Please reproduce each of the rows below word for word.

Supplied data:
+++
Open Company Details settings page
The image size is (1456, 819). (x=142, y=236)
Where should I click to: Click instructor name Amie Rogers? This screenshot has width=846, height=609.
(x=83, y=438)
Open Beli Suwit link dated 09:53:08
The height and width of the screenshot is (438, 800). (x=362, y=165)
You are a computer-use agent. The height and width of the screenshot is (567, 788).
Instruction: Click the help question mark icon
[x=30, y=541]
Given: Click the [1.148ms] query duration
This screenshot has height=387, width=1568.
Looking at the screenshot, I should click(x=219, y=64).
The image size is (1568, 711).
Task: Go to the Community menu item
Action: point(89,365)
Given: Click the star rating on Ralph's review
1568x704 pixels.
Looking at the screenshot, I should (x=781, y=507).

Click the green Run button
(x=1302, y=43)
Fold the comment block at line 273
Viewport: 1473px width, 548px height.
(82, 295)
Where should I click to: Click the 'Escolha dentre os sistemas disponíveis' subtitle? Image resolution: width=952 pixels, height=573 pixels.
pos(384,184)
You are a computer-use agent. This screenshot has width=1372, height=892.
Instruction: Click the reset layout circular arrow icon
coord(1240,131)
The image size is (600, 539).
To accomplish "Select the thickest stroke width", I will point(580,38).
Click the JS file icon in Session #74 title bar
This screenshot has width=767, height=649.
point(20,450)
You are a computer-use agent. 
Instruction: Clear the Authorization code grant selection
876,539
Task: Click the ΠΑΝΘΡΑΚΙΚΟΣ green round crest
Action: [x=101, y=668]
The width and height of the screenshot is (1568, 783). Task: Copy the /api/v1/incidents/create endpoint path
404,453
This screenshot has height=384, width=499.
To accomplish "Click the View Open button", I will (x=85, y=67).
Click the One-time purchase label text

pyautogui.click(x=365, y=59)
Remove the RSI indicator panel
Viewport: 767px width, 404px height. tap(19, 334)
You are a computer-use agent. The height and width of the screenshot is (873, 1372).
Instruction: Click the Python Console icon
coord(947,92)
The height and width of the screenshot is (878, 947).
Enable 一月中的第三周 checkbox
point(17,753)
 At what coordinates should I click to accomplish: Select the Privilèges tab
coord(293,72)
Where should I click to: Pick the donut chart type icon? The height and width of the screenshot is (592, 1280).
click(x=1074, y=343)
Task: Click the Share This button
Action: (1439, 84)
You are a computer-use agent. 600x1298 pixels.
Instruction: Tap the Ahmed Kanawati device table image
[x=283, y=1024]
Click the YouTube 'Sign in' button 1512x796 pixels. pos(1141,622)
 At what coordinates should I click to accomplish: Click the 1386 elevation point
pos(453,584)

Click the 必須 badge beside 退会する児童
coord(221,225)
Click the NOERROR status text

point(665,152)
+++
Reply to the exercise:
Open Company Details settings page
The image size is (1456, 819). (x=142, y=236)
Where should I click to: Click instructor name Amie Rogers? This screenshot has width=846, height=609.
(x=83, y=438)
Open Beli Suwit link dated 09:53:08
The height and width of the screenshot is (438, 800). (x=362, y=165)
You are a computer-use agent. The height and width of the screenshot is (567, 788).
Instruction: Click the help question mark icon
[x=30, y=541]
Given: Click the [1.148ms] query duration
This screenshot has height=387, width=1568.
Looking at the screenshot, I should click(x=219, y=64).
The image size is (1568, 711).
Task: Go to the Community menu item
Action: point(89,365)
Given: Click the star rating on Ralph's review
1568x704 pixels.
Looking at the screenshot, I should (x=781, y=507).

Click the green Run button
(x=1302, y=43)
Fold the comment block at line 273
Viewport: 1473px width, 548px height.
(82, 295)
Where should I click to: Click the 'Escolha dentre os sistemas disponíveis' subtitle? Image resolution: width=952 pixels, height=573 pixels.
pos(384,184)
You are a computer-use agent. This screenshot has width=1372, height=892.
Instruction: Click the reset layout circular arrow icon
coord(1240,131)
The image size is (600, 539).
To accomplish "Select the thickest stroke width", I will point(580,38).
Click the JS file icon in Session #74 title bar
This screenshot has width=767, height=649.
point(20,450)
You are a computer-use agent. 
Instruction: Clear the Authorization code grant selection
876,539
Task: Click the ΠΑΝΘΡΑΚΙΚΟΣ green round crest
Action: [x=101, y=668]
The width and height of the screenshot is (1568, 783). Task: Copy the /api/v1/incidents/create endpoint path
404,453
This screenshot has height=384, width=499.
To accomplish "Click the View Open button", I will (x=85, y=67).
Click the One-time purchase label text

pyautogui.click(x=365, y=59)
Remove the RSI indicator panel
Viewport: 767px width, 404px height. tap(19, 334)
You are a computer-use agent. The height and width of the screenshot is (873, 1372).
Instruction: Click the Python Console icon
coord(947,92)
The height and width of the screenshot is (878, 947).
Enable 一月中的第三周 checkbox
point(17,753)
 At what coordinates should I click to accomplish: Select the Privilèges tab
coord(293,72)
Where should I click to: Pick the donut chart type icon? The height and width of the screenshot is (592, 1280).
click(x=1074, y=343)
Task: Click the Share This button
Action: (1439, 84)
You are a computer-use agent. 600x1298 pixels.
Instruction: Tap the Ahmed Kanawati device table image
[x=283, y=1024]
Click the YouTube 'Sign in' button 1512x796 pixels. pos(1141,622)
 At what coordinates should I click to accomplish: Click the 1386 elevation point
pos(453,584)

Click the 必須 badge beside 退会する児童
coord(221,225)
Click the NOERROR status text

point(665,152)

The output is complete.